== Your task ==
Reproduce the lines of the listing word for word, beginning with the line that contains "Viewport: 1079px width, 1120px height." and continuing through the end of the listing, and leave the pictures out of your answer.

[Rows from a dataset for grounding screen elements]
══════════════════════════════
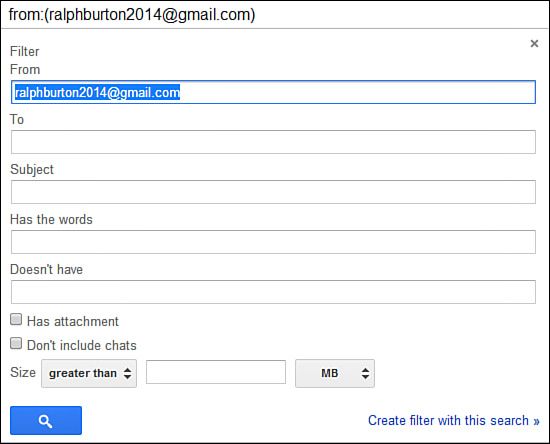Click the Has the words input box
The height and width of the screenshot is (444, 550).
(x=273, y=242)
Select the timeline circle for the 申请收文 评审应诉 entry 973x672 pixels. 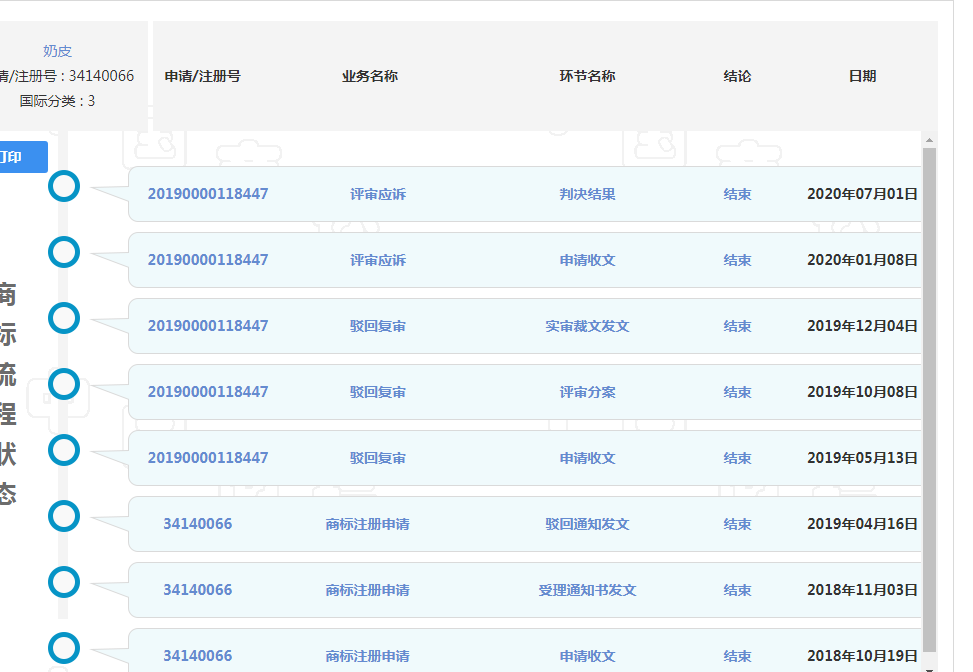pos(63,252)
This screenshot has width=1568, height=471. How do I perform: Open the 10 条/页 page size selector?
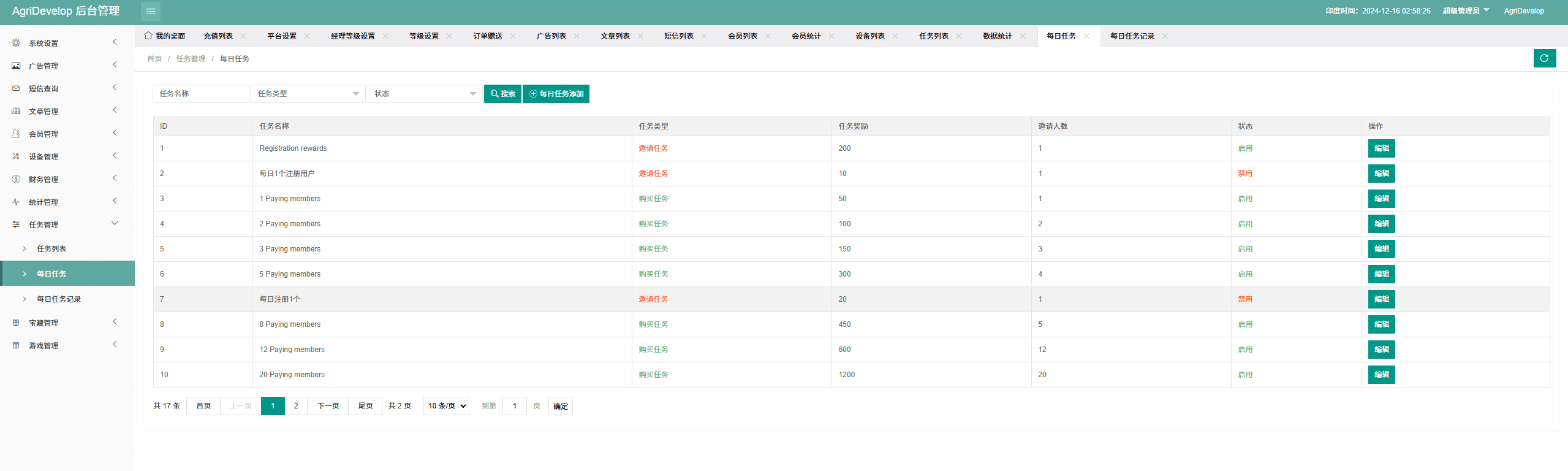click(x=446, y=406)
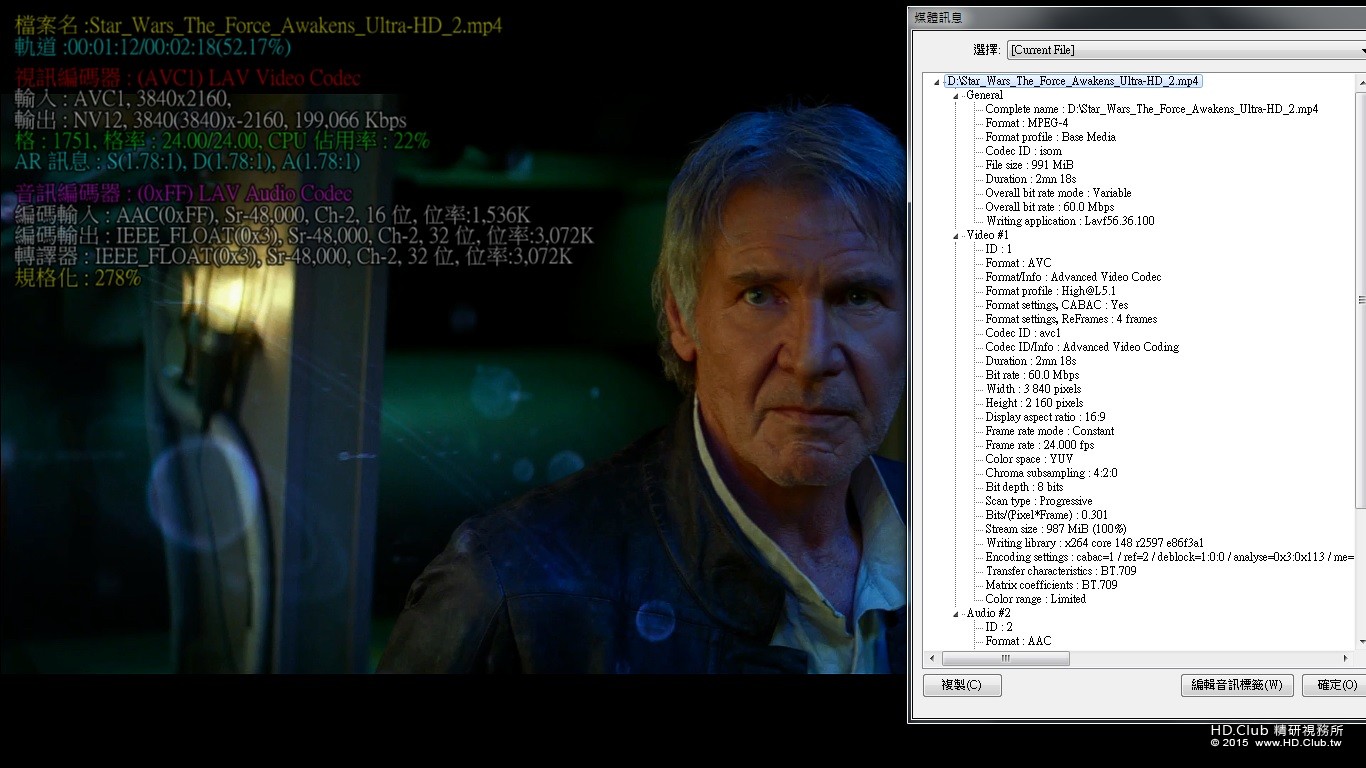Confirm with the 確定(O) button
The width and height of the screenshot is (1366, 768).
tap(1336, 685)
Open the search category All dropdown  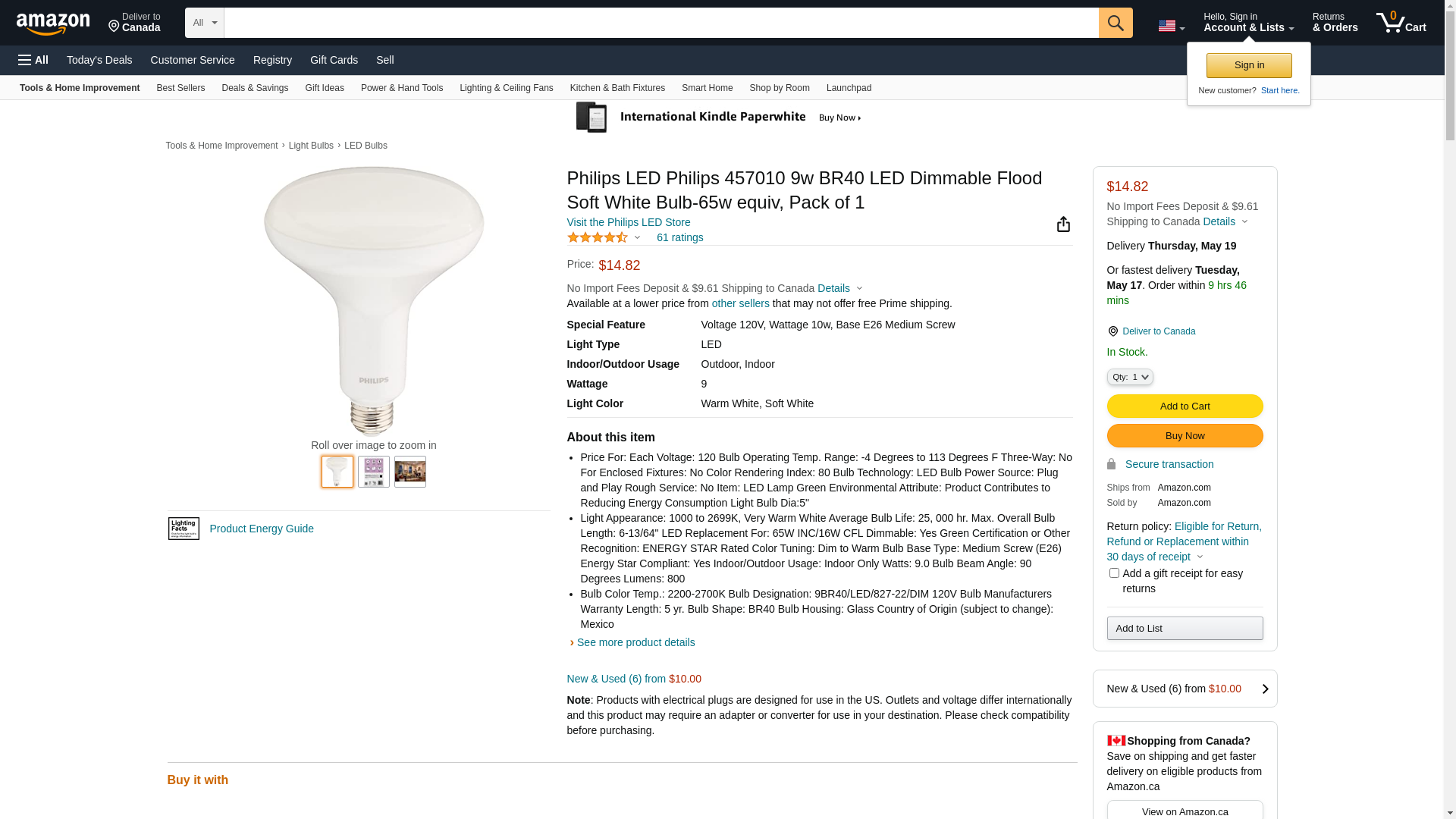tap(205, 23)
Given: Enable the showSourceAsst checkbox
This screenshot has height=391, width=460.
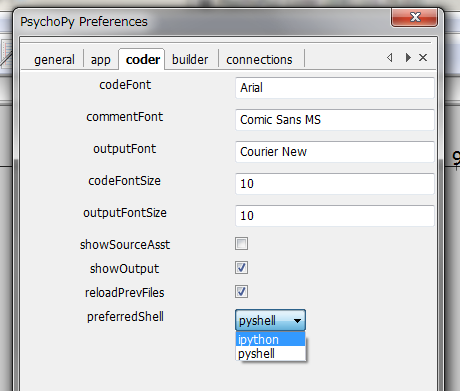Looking at the screenshot, I should (241, 244).
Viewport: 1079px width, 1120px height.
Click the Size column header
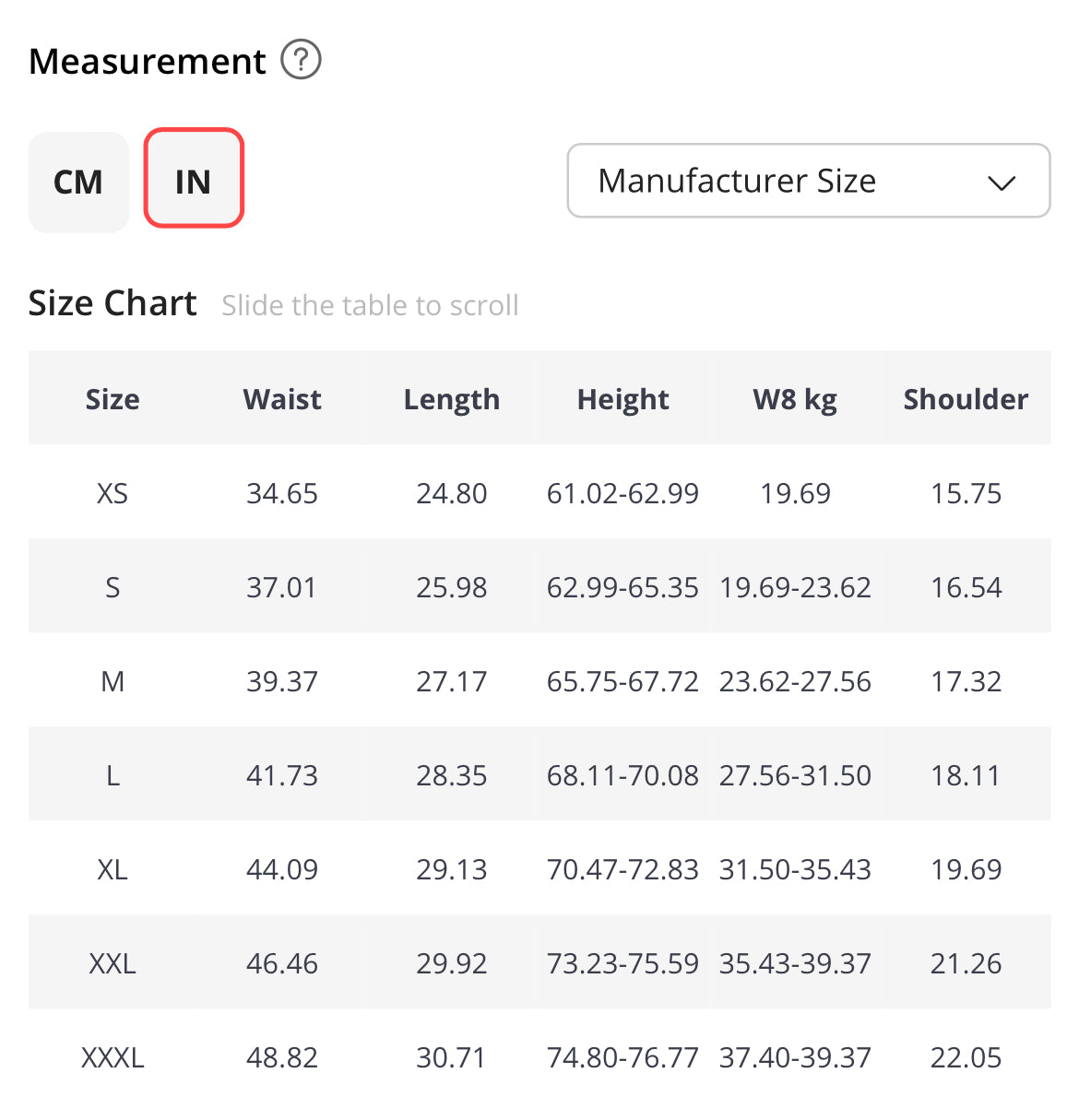point(113,399)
══════════════════════════════
== Task result ==
Viewport: 1079px width, 1120px height.
Click the Size column header
point(113,399)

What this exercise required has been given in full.